Um estudo da Ágora Investimentos analisou a variação do Ibovespa em anos com e sem eleições presidenciais e identificou um desenho recorrente em que a intensidade das oscilações tende a crescer conforme o ano avança.
Na média histórica observada, períodos eleitorais registram nível de variação mais alto do que os demais. A diferença, no entanto, não aparece de forma homogênea desde janeiro. As informações são do portal InfoMoney.
No primeiro semestre, o comportamento dos preços se assemelha ao de anos comuns. A mudança mais visível ocorre na segunda metade do calendário, quando a dispersão dos preços aumenta e se concentra no quarto trimestre.
Segundo semestre concentra maior instabilidade
Enquanto em anos sem disputa nas urnas o mercado costuma ficar menos agitado após junho, nos anos eleitorais ocorre o inverso: a variação ganha força e atinge os picos entre outubro e novembro.
A leitura dos estrategistas é que a diferença não está apenas na média anual, mas na trajetória ao longo dos meses.
O calendário político passa a influenciar decisões de alocação e provoca reavaliações sucessivas das expectativas.
Para investidores estrangeiros, o foco deixa de ser apenas o ciclo de juros e passa a incluir a incerteza sobre rumos econômicos e institucionais do país.
Banco do Brasil segue de perto o índice
Quando a mesma análise é aplicada às ações do Banco do Brasil, instituição financeira controlada pelo governo federal, o padrão se repete de forma mais intensa.
No primeiro semestre, quase não há diferença entre anos eleitorais e não eleitorais.

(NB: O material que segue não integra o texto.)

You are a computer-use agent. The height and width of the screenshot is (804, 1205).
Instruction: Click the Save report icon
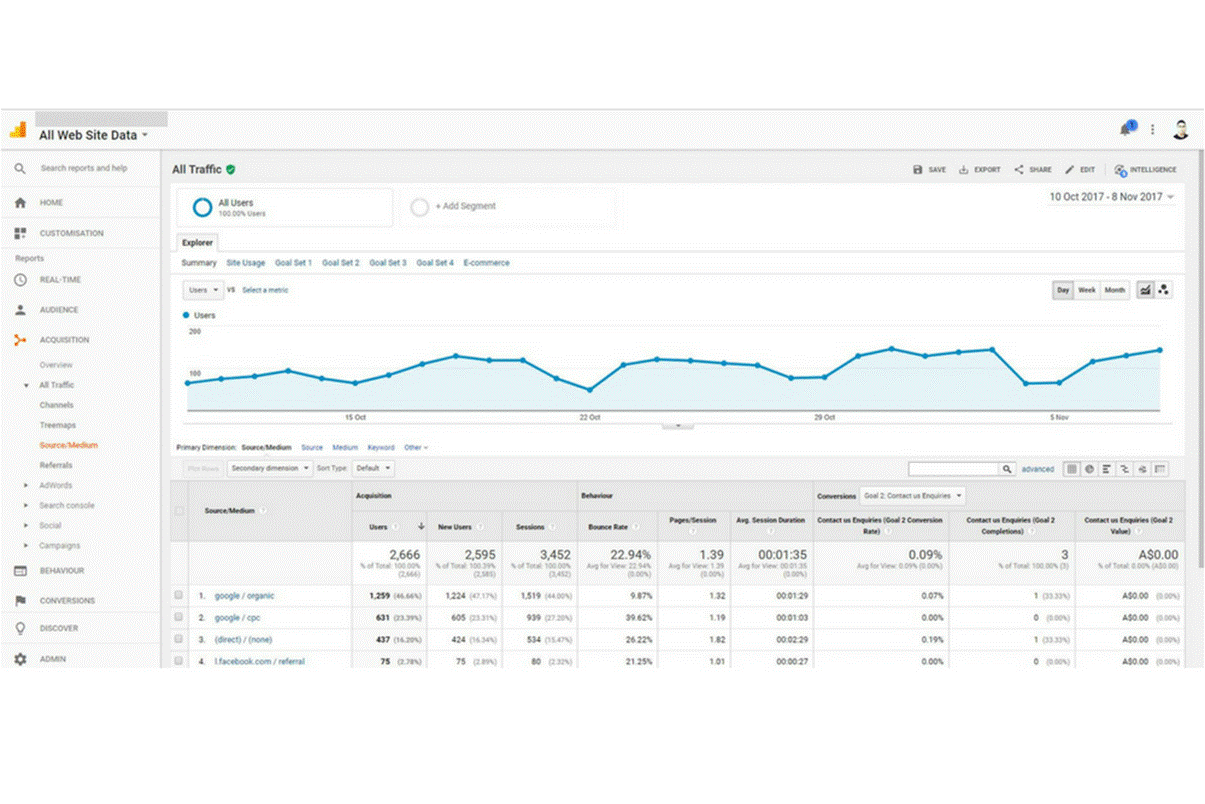pyautogui.click(x=929, y=170)
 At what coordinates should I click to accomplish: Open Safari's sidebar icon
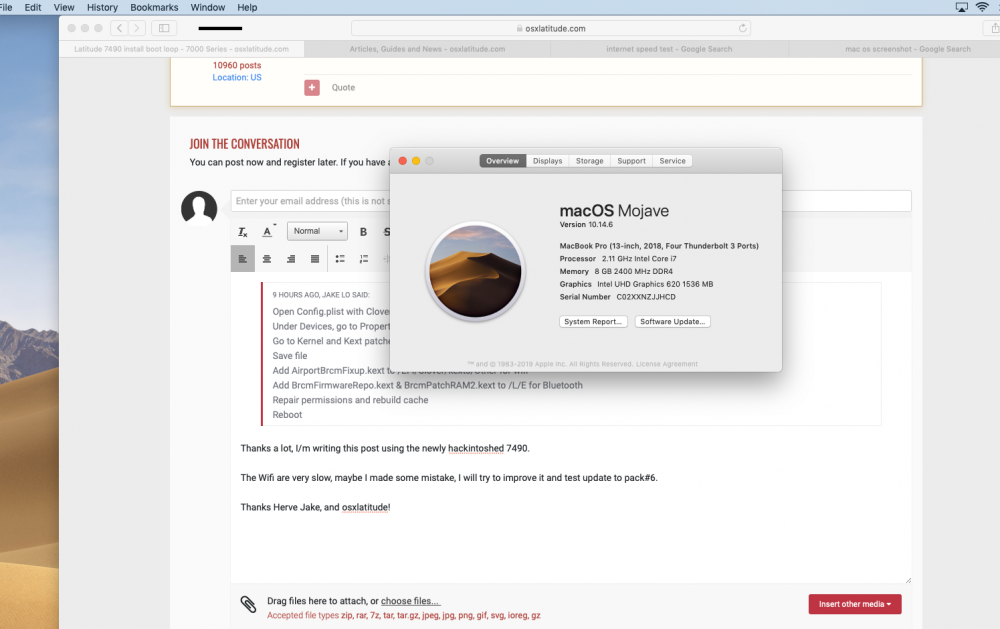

Já na segunda metade do ano, as variações aumentam de maneira relevante.
Os dados indicam que, nesse papel, o efeito do calendário político se traduz em saltos mais acentuados no quarto trimestre, período em que as incertezas eleitorais costumam atingir o auge.

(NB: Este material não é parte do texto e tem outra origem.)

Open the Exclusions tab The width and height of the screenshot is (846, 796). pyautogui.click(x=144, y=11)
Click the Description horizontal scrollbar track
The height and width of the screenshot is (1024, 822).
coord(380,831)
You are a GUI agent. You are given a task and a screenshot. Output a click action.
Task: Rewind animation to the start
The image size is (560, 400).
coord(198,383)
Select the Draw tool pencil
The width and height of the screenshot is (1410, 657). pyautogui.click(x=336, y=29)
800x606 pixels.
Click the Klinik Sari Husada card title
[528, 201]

Petrobras tem comportamento mais complexo
A leitura para a Petrobras exige mais cuidado. Em média, a petroleira apresenta números gerais que sugerem menor variação em anos eleitorais.
No entanto, ao observar a distribuição ao longo do ano, o desenho muda. Em anos sem eleição, a empresa apresenta maior instabilidade no início do ano e redução depois.

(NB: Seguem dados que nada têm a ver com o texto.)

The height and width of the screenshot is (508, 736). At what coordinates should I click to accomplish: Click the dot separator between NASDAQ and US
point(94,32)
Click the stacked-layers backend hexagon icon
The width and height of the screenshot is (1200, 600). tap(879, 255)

Já nos períodos eleitorais, a estatal começa o ano mais estável e passa a oscilar com mais força na segunda metade, repetindo o padrão de aceleração observado no índice geral.
2026 pode ser pior
Como apurado pelo E-investidor, em 2022, na disputa mais polarizada da história recente, o Ibovespa encerrou com alta de 4,69%; em 2018, o avanço foi de 15,02%.
Mesmo assim, a intensidade das variações nesses períodos ficou entre as maiores da década, atrás apenas de choques excepcionais como a pandemia em 2020 e o impeachment em 2016.
Um episódio recente já antecipou esse comportamento: em 5 de dezembro, o índice recuou 4,3% em um único pregão após a notícia de que o senador Flávio Bolsonaro poderia disputar a Presidência, movimento interpretado por analistas como uma prévia do padrão que tende a se repetir quando nomes e alianças passam a ganhar definição.
Para especialistas, o fator central não está nos candidatos, mas na percepção sobre a condução das contas públicas. Gustavo Cruz, da RB Investimentos, avalia:
“Seria diferente, por exemplo, se de um lado fosse o Camilo Santana, do PT, contra o governador Ratinho Jr. ou o Tarcísio. Se fosse esse cenário, a volatilidade poderia ser menos. Mas o que vemos a cada quatro anos, e isso aconteceu nos últimos anos eleitorais, são candidatos puxando a polarização e não indo para o centro. Isso faz com que o mercado financeiro sempre trace cenários bem antagônicos do que aconteceria na economia se um ou outro vencesse.”
Mercado reage também a fatores externos
Como divulgado pelo O Brasilianista, o desempenho recente do Ibovespa também tem sido influenciado por fatores internacionais, como indicadores econômicos dos Estados Unidos e redução de tensões geopolíticas.
Em janeiro, o índice renovou máximas históricas impulsionado por dados externos e pelo avanço de ações de grande peso, como Petrobras, Vale e Itaú.
Esse movimento ilustra que, apesar da influência do calendário político interno, o mercado brasileiro continua sensível a acontecimentos globais, que podem amenizar ou intensificar oscilações ao longo do ano.